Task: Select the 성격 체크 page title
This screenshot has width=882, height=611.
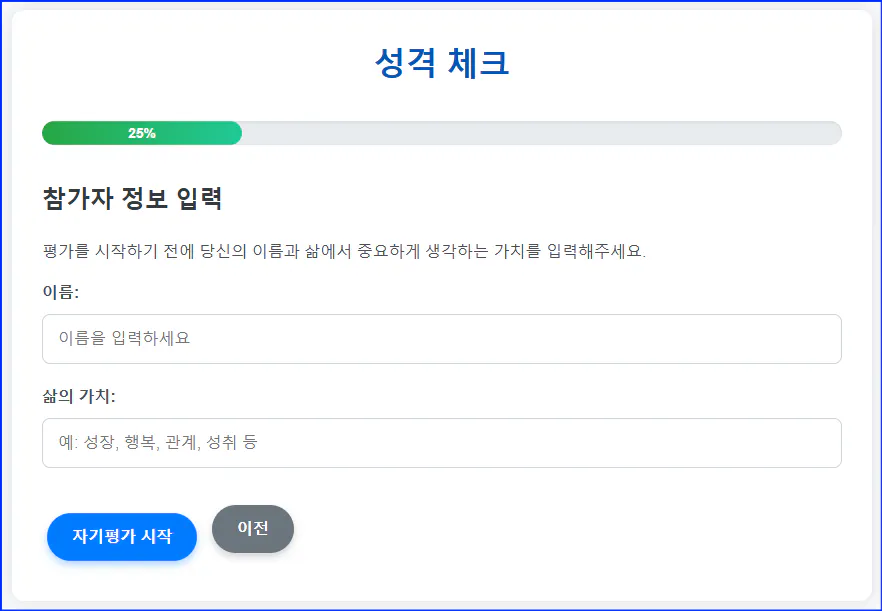Action: pyautogui.click(x=441, y=62)
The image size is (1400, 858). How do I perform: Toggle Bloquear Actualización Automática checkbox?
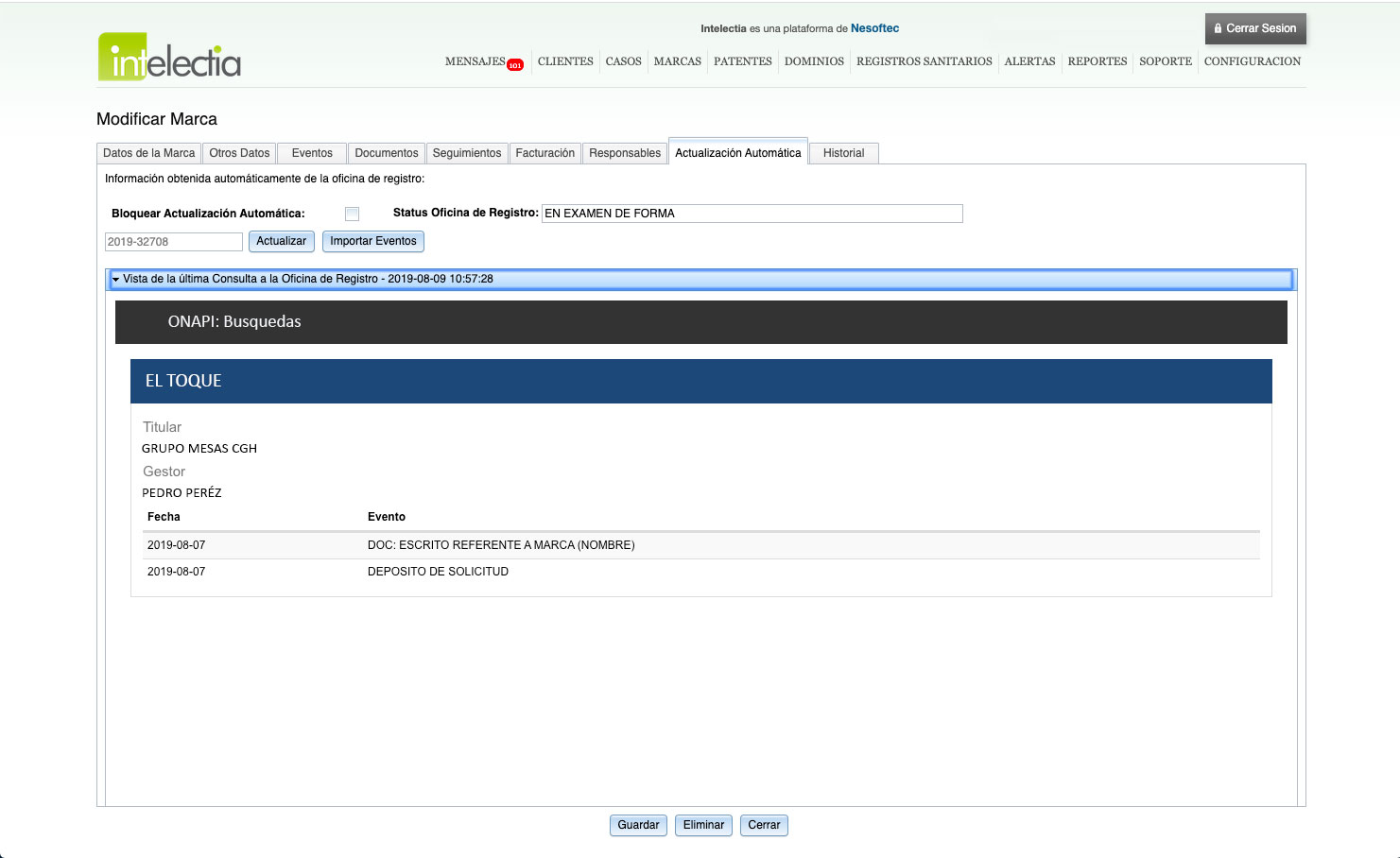click(352, 214)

Requirement: Quote exactly the lines from the one that contains "This screenshot has width=882, height=611." through the end of the listing above, both ends included, leaving out the pictures.

The completed task:
This screenshot has width=882, height=611.
Action: pyautogui.click(x=441, y=62)
The image size is (1400, 858). How do I perform: Toggle Bloquear Actualización Automática checkbox?
click(352, 214)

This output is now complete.